* Article *
- - - - -

Tuesday, August 19, 2008

For the birds...

Yes, I have collected records for over 40 years. Yes, I will continue to collect phonograph records. But I am also interested in birds now. I want to take bird photos, in a natural setting - if at all possible. Don't get me wrong, I love the aviaries @ San Diego Zoo! Astonishing! But I am much more interested in natural bird habitat.

Last weekend, I went to Rancho Santa Ana Botanic Garden in Claremont, California. I took tons of bird photos - and a guy in New Zealand kindly identified them for me (on my Flickr pages). Just like record labels & numbers - am I going to have to do a 'bird list'? Can't I be done with the eternal list-making? Can't I just enjoy the birds?

I would love to have a covey of California quails at my house. I have the room for them, out in the back yard. I could have a cage for them, so I wouldn't have to worry about the quails being attacked by cats (or other beasts). If I raised the quails from being chicks, would they get used to me? And not be so skittish?

I remember wanting a toucan, in the 80's. I was told that they are "messy birds" (being fruit-eaters). Ugh. I don't want to have to shovel tons of bird poop.

Photo is "Anna's Hummingbird" (by me) @ Rancho Santa ana Botanic Garden, Claremont, CA - last Sunday.

- - - - -

* Available data *
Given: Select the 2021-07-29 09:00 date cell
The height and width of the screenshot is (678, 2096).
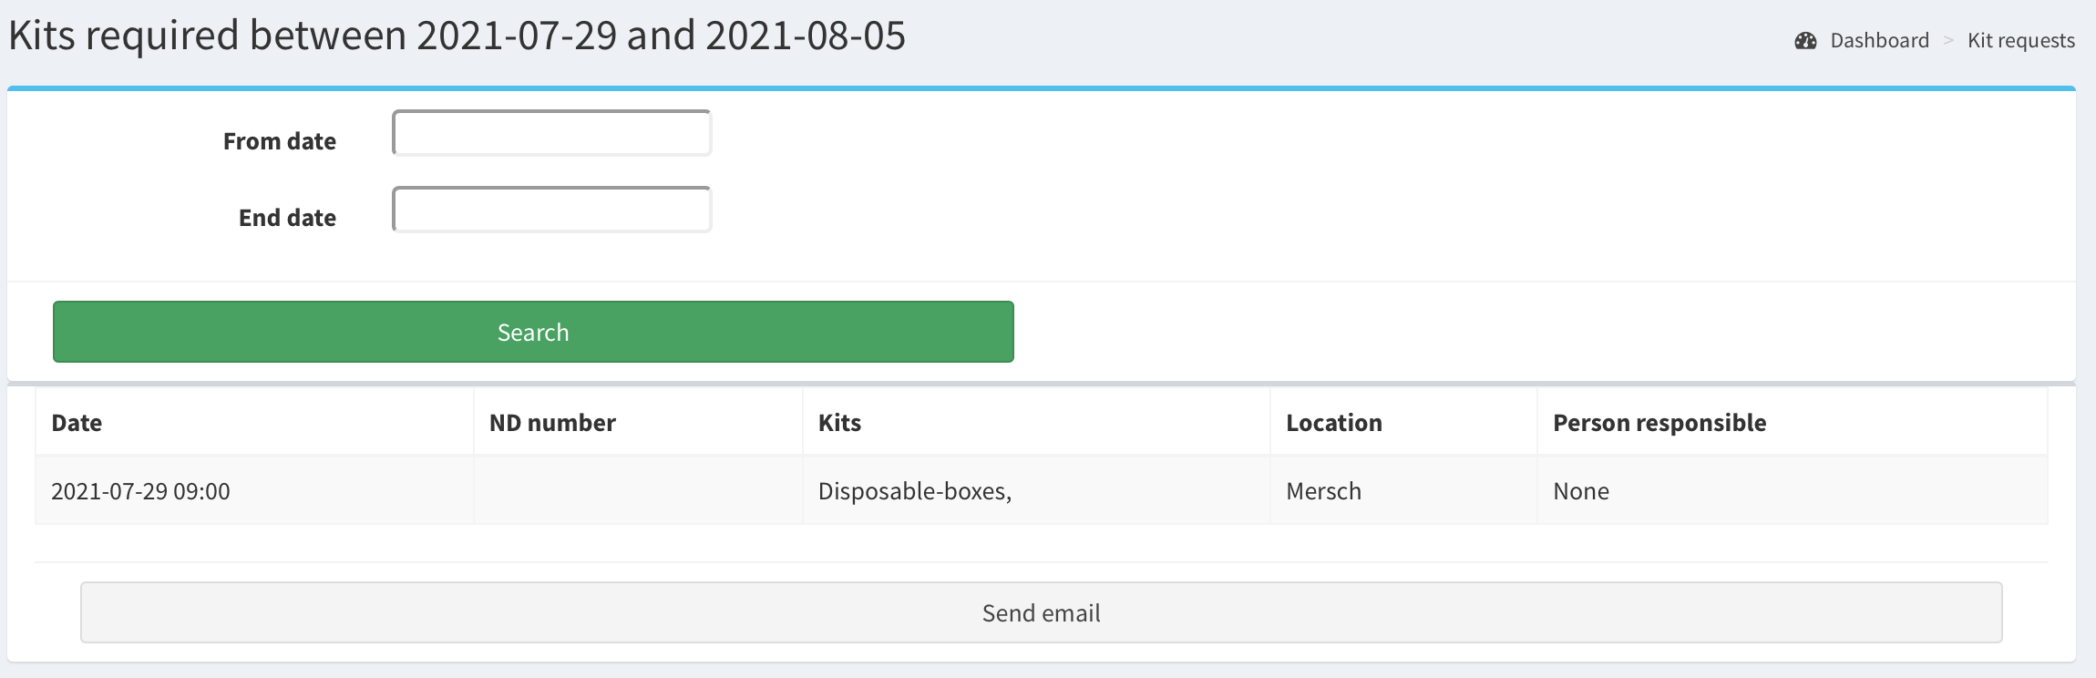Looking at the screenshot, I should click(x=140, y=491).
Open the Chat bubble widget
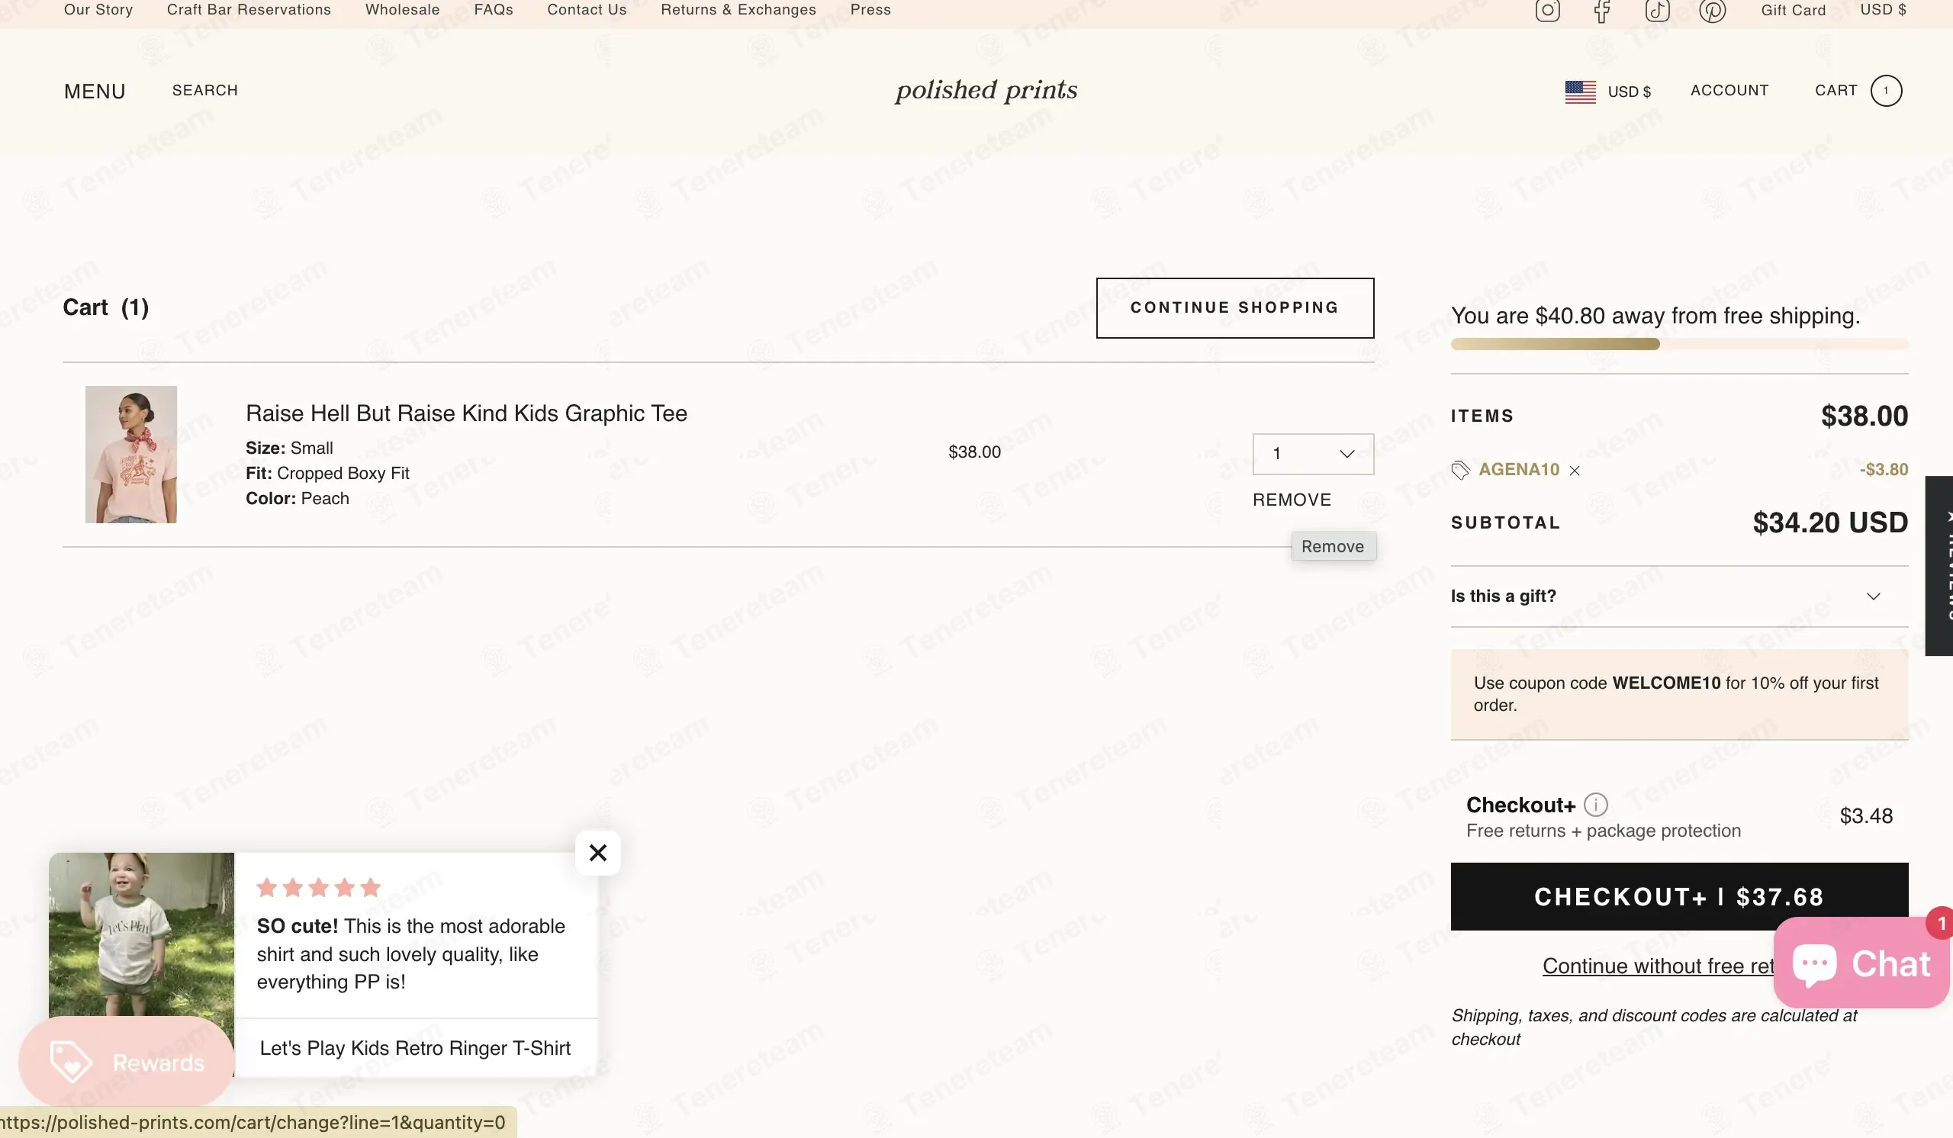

- - - - -

* Work required *
In the blog post about birds, where did the writer go last weekend to take bird photos?

* Final answer *
Rancho Santa Ana Botanic Garden in Claremont, California.